I'm using FastAPI and I need to represent different STIX 2 objects (from MITRE ATT&CK) with a corresponding/equivalent Pydantic model in order to return them as a response JSON.

Let's consider the AttackPattern object.

from stix2.v20.sdo import AttackPattern

It has the following class

class AttackPattern(_DomainObject):
    """For more detailed information on this object's properties, see
    `the STIX 2.0 specification <http://docs.oasis-open.org/cti/stix/v2.0/cs01/part2-stix-objects/stix-v2.0-cs01-part2-stix-objects.html#_Toc496714302>`__.
    """

    _type = 'attack-pattern'
    _properties = OrderedDict([
        ('type', TypeProperty(_type, spec_version='2.0')),
        ('id', IDProperty(_type, spec_version='2.0')),
        ('created_by_ref', ReferenceProperty(valid_types='identity', spec_version='2.0')),
        ('created', TimestampProperty(default=lambda: NOW, precision='millisecond')),
        ('modified', TimestampProperty(default=lambda: NOW, precision='millisecond')),
        ('name', StringProperty(required=True)),
        ('description', StringProperty()),
        ('kill_chain_phases', ListProperty(KillChainPhase)),
        ('revoked', BooleanProperty(default=lambda: False)),
        ('labels', ListProperty(StringProperty)),
        ('external_references', ListProperty(ExternalReference)),
        ('object_marking_refs', ListProperty(ReferenceProperty(valid_types='marking-definition', spec_version='2.0'))),
        ('granular_markings', ListProperty(GranularMarking)),
    ])

    @property
    def properties(self):
        return self._properties

and it is serialized to JSON in this way

{
    "created": "2021-04-13T12:45:26.506Z",
    "created_by_ref": "identity--c78cb6e5-0c4b-4611-8297-d1b8b55e40b5",
    "description": "An adversary may attempt to get detailed information about remote systems and their peripherals, such as make/model, role, and configuration. Adversaries may use information from Remote System Information Discovery to aid in targeting and shaping follow-on behaviors. For example, the system\u2019s operational role and model information can dictate whether it is a relevant target for the adversary\u2019s operational objectives. In addition, the system\u2019s configuration may be used to scope subsequent technique usage. Requests for system information are typically implemented using automation and management protocols and are often automatically requested by vendor software during normal operation. This information may be used to tailor management actions, such as program download and system or module firmware.

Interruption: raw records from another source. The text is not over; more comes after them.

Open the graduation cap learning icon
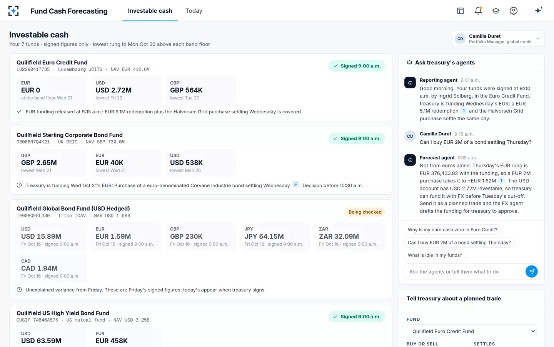554x347 pixels. point(496,11)
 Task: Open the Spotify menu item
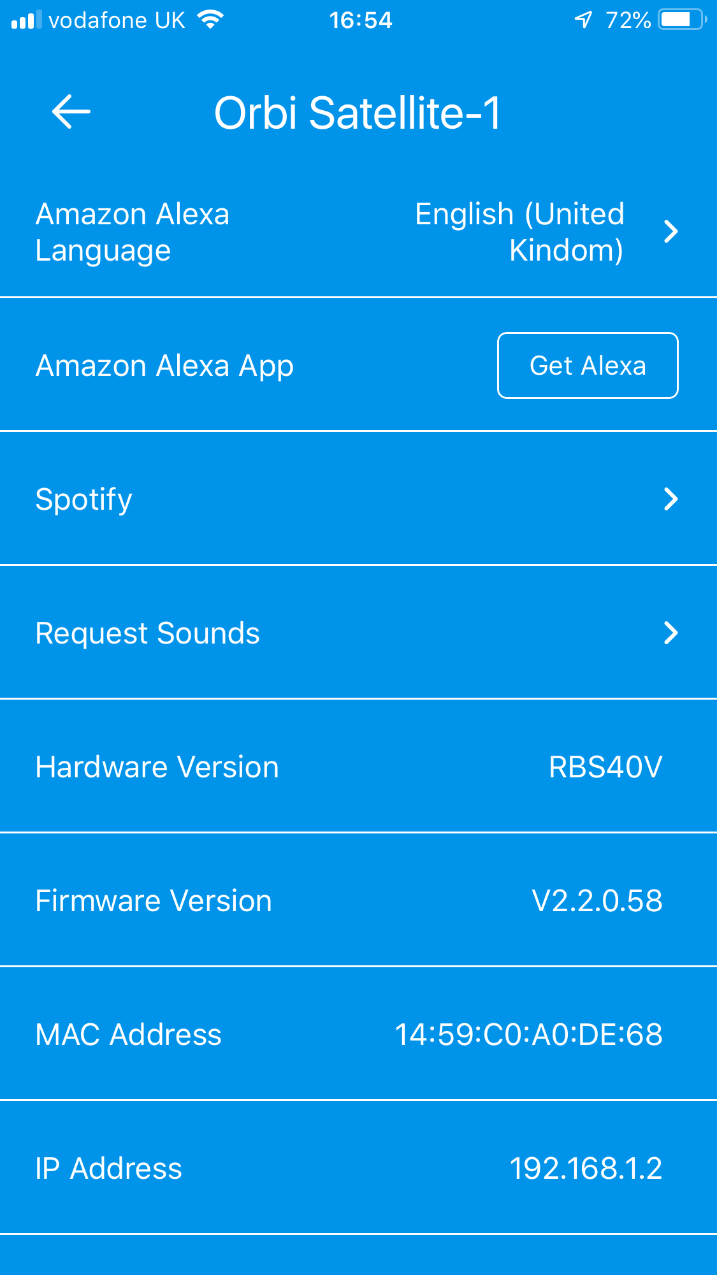point(84,499)
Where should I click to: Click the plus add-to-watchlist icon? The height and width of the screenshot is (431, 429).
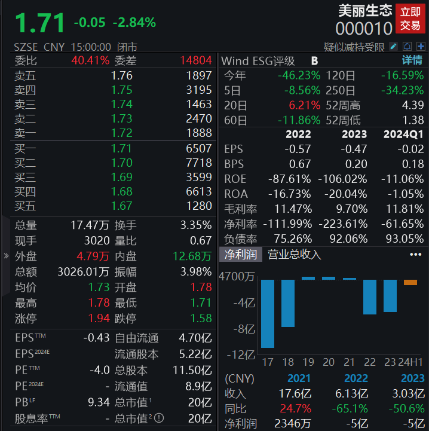coord(420,47)
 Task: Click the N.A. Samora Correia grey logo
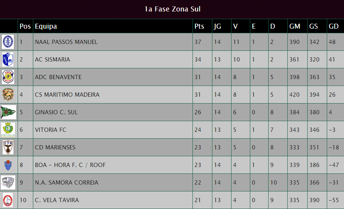pyautogui.click(x=8, y=182)
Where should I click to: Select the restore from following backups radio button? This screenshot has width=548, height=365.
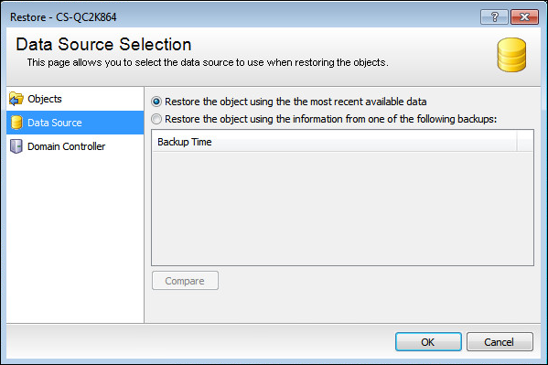156,119
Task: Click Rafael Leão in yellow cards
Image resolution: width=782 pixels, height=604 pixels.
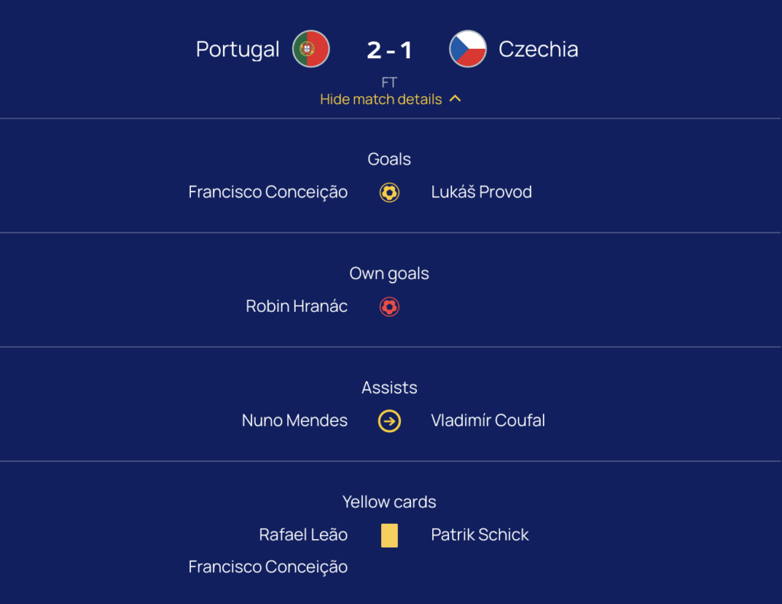Action: (x=303, y=535)
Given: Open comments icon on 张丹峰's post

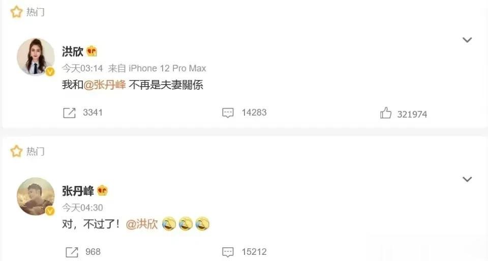Looking at the screenshot, I should pos(228,252).
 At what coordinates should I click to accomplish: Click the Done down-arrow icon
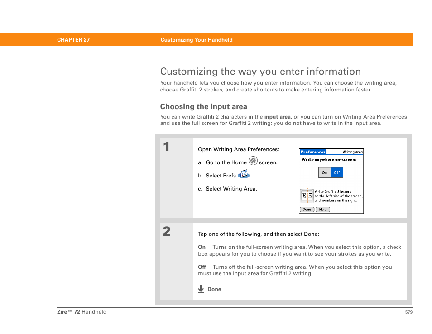pos(201,289)
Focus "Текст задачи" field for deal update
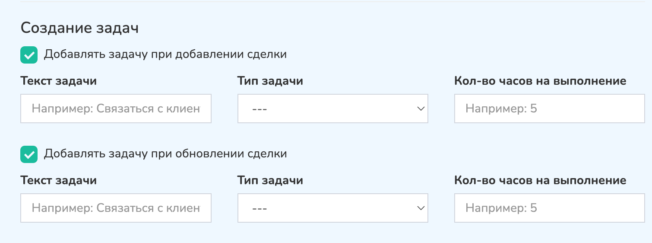Screen dimensions: 652x243 pos(116,208)
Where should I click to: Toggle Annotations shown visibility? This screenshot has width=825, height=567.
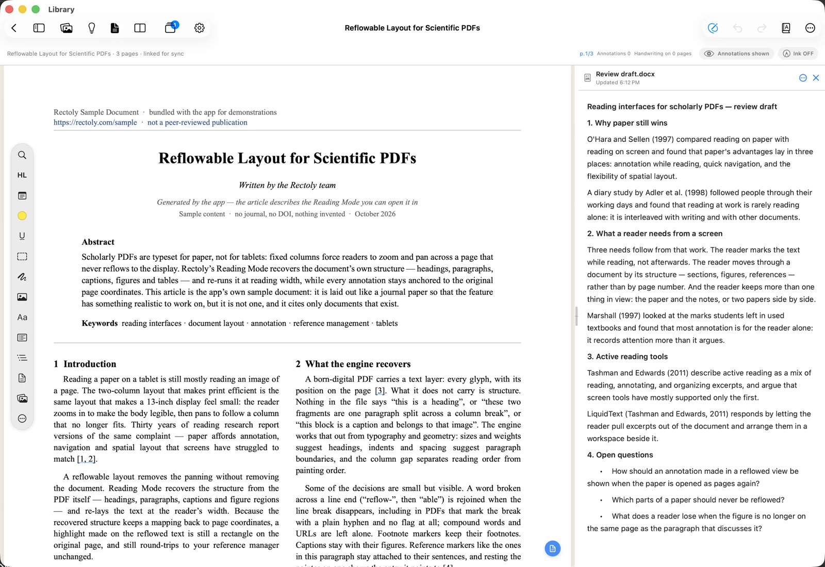point(736,54)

An adversary may leverage this same information by issuing calls directly to the system\u2019s API.",
    "external_references": [
        {
            "external_id": "T0888",
            "source_name": "mitre-ics-attack",
            "url": "https://collaborate.mitre.org/attackics/index.php/Technique/T0888"
        }
    ],
    "id": "attack-pattern--2fedbe69-581f-447d-8a78-32ee7db939a9",
    "kill_chain_phases": [
        {
            "kill_chain_name": "mitre-ics-attack",
            "phase_name": "discovery-ics"
        }
    ],
    "modified": "2021-04-13T12:45:26.506Z",
    "name": "Remote System Information Discovery",
    "object_marking_refs": [
        "marking-definition--fa42a846-8d90-4e51-bc29-71d5b4802168"
    ],
    "type": "attack-pattern",
    "x_mitre_data_sources": [
        "Network protocol analysis",
        "Packet capture"
    ],
    "x_mitre_platforms": [
        "Safety Instrumented System/Protection Relay",
        "Field Controller/RTU/PLC/IED"
    ]
}

As you can see, the object has also some nested objects as properties. What is the best way to create an equivalent Pydantic model for an AttackPattern starting from the object itsel or its __dict__ representation?

I created a simle test class to work a bit with it:

from stix2.v20.sdo import AttackPattern

from mitre.attack.ics.mitre_attack_ics import MitreAttackICS

if __name__ == '__main__':
    mitre_attack_ics = MitreAttackICS()

    techniques: list[AttackPattern] = mitre_attack_ics.get_techniques()
    technique = techniques[0]

    print(technique.serialize(sort_keys=True, indent=4))
    # print(technique.__dict__)
    # print(technique.object_properties())
    # print(technique.properties)

The entire source code including the utility classes and the FastAPI are also available on GitHub.

1 answer

  • answered 2021-06-11 08:46 1Z10

    A possible and promising approach is to generate the Pydantic model starting from the corresponding JSON Schema of the STIX object.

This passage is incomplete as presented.